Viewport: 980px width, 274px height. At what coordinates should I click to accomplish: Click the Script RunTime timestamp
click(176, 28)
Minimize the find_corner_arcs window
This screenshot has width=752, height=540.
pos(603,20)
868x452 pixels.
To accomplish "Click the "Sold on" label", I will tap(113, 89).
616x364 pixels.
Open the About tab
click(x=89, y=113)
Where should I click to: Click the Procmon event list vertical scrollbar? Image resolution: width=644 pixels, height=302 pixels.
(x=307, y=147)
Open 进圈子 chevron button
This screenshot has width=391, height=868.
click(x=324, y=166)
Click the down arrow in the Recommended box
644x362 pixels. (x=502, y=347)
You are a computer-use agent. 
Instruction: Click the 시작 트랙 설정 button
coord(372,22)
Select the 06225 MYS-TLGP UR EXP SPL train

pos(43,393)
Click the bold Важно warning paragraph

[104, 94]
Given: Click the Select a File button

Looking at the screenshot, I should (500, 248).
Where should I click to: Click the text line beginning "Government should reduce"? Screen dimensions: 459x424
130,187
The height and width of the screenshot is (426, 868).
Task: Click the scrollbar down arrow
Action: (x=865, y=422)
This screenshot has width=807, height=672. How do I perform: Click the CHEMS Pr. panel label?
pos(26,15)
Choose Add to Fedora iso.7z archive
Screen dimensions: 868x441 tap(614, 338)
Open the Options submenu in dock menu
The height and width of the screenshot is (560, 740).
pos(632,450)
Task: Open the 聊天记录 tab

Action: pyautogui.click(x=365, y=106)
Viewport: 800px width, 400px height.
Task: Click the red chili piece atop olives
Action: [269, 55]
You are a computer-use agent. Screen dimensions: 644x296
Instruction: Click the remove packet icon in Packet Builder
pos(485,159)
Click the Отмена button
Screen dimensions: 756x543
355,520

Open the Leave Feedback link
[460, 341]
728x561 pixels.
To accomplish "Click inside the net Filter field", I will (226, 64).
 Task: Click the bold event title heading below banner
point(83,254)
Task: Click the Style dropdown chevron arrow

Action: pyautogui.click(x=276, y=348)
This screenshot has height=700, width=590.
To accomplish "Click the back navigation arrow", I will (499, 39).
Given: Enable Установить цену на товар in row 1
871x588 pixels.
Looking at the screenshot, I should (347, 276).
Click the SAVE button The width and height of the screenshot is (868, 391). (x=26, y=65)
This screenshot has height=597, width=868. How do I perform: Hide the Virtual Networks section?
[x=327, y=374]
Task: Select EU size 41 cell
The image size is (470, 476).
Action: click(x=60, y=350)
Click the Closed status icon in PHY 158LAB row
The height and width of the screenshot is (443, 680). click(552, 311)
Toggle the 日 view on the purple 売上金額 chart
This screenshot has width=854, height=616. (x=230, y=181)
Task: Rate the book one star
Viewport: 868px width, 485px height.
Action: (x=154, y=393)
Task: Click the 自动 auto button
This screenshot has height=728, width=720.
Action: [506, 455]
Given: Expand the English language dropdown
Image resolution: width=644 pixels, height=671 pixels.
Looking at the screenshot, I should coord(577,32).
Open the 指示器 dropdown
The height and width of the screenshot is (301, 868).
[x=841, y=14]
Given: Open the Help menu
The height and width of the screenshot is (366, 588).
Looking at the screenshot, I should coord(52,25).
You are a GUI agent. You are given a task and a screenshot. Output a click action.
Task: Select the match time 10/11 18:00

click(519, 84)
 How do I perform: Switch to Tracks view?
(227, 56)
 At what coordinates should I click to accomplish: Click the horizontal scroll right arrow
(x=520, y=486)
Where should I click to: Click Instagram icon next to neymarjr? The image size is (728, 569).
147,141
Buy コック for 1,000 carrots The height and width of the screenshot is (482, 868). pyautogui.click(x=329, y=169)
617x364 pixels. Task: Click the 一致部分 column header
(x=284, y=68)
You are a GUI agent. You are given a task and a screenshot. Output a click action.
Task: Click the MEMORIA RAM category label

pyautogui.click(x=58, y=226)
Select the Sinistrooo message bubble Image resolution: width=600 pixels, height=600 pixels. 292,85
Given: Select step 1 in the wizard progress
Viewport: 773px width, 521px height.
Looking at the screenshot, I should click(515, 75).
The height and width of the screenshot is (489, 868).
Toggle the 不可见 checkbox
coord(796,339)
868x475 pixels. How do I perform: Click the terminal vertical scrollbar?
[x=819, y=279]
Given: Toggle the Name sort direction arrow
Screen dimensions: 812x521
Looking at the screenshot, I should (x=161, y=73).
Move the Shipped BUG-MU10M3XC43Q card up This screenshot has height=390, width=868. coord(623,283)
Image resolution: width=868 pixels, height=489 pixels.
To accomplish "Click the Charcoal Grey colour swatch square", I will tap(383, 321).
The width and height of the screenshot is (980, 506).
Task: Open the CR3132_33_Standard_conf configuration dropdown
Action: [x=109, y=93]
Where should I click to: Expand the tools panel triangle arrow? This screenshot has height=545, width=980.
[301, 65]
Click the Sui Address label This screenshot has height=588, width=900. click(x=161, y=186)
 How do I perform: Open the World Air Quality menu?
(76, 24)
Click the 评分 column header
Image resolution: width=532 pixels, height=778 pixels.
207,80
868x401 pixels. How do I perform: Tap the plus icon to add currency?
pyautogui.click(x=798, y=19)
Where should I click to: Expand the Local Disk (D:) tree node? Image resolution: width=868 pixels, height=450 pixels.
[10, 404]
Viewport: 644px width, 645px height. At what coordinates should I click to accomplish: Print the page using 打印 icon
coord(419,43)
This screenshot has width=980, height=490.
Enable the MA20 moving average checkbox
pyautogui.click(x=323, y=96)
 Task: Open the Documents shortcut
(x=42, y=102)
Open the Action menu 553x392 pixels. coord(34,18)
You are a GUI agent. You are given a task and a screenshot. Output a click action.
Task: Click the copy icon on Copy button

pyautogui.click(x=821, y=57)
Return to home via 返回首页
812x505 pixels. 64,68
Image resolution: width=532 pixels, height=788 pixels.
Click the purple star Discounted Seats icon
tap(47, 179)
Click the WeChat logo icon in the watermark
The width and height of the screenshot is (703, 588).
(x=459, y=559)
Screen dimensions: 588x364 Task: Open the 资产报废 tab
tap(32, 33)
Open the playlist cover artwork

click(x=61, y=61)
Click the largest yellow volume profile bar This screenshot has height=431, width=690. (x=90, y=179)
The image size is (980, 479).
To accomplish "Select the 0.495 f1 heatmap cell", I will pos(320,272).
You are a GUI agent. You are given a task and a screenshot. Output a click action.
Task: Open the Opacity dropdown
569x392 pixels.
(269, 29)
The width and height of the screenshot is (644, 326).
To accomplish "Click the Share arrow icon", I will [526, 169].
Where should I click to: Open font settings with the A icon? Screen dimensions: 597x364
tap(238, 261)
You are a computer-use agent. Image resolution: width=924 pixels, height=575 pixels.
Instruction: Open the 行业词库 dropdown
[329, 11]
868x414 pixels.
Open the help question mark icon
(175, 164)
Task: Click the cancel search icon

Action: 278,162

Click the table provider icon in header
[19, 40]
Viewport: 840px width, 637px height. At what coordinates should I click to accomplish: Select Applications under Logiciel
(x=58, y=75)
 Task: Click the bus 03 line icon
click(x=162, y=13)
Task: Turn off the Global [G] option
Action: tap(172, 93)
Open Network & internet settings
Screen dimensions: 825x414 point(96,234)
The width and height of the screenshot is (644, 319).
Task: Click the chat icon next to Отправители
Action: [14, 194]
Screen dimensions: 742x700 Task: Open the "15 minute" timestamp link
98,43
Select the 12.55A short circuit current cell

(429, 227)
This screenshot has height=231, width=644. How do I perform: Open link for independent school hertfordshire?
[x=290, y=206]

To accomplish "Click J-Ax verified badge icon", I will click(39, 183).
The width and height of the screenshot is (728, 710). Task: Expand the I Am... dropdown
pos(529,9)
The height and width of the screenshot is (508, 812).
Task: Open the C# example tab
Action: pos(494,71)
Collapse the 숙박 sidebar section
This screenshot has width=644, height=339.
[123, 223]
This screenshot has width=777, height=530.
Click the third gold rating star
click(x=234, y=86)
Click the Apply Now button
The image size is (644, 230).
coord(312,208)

▬▬▬▬▬▬

*TASK*.
The line with "Click the third gold rating star" and all lines after it through the end of the data above: write these out exactly and add nothing.

*EXERCISE RESULT*.
Click the third gold rating star
click(x=234, y=86)
Click the Apply Now button
The image size is (644, 230).
coord(312,208)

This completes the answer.